As a driver in modern science, interdisciplinary research has attracted a lot of attention. Major foci are laid on exploring the relations of multiple involved disciplines as well as the knowledge structure in interdisciplinary field. However, there is still a lack of decomposing the knowledge structure of interdisciplinary field to investigate how knowledge from relevant disciplines is integrated in the field. This study proposes an approach to investigating knowledge integration relationships between two research fields from a perspective of hierarchy. Medical Informatics (MI) and its most relevant field of Computer Science (CS) are chosen in the case study. This study decomposed each keyword network of the two fields into four layers by using the K-core method, then quantified the knowledge integration relationships between different layers of the two fields together. The results present that the MI basic layer shows the strongest knowledge integration with CS, followed by the middle layer, with the detail layer the weakest.

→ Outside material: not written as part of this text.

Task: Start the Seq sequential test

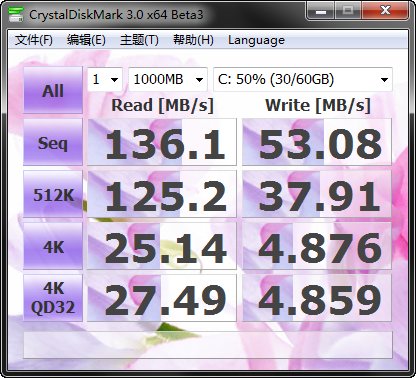Action: [x=53, y=142]
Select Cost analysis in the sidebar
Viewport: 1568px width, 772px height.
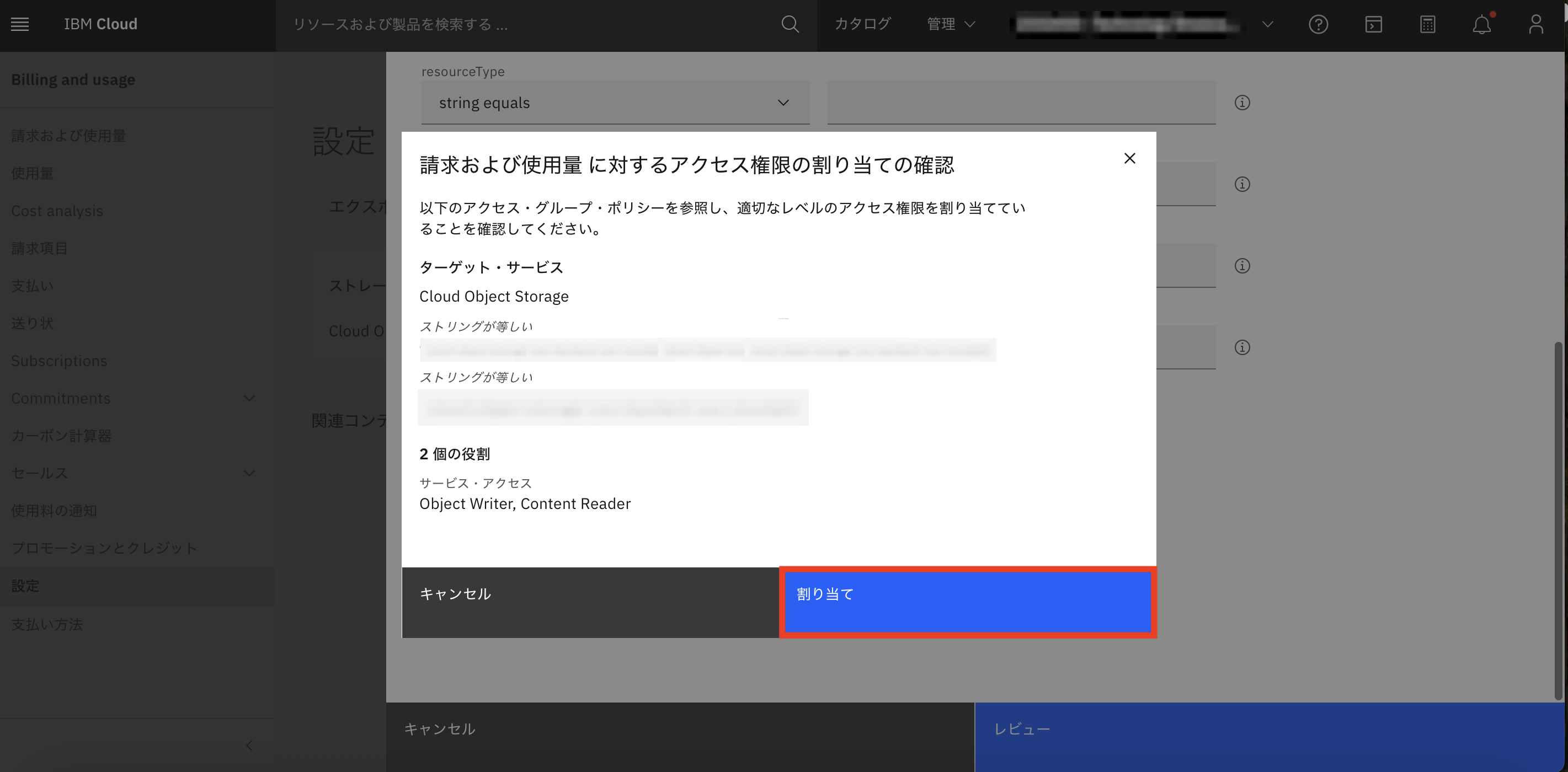pyautogui.click(x=57, y=211)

And all MI layers have the greatest breadth and strength of knowledge integration with the CS middle layer, followed by the CS marginal layer and detail layer, but with the CS basic layer the weakest. A time series analysis shows that the integration of new CS knowledge into MI is a gradual process without explosive growth and the path of knowledge integration between the two fields were identified. The proposed approach could be applied to deeply understanding the integration of one discipline knowledge by an interdisciplinary field.

Suggested Citation

  • Zhichao Ba & Yujie Cao & Jin Mao & Gang Li, 2019. "A hierarchical approach to analyzing knowledge integration between two fields—a case study on medical informatics and computer science," Scientometrics, Springer;Akadémiai Kiadó, vol. 119(3), pages 1455-1486, June.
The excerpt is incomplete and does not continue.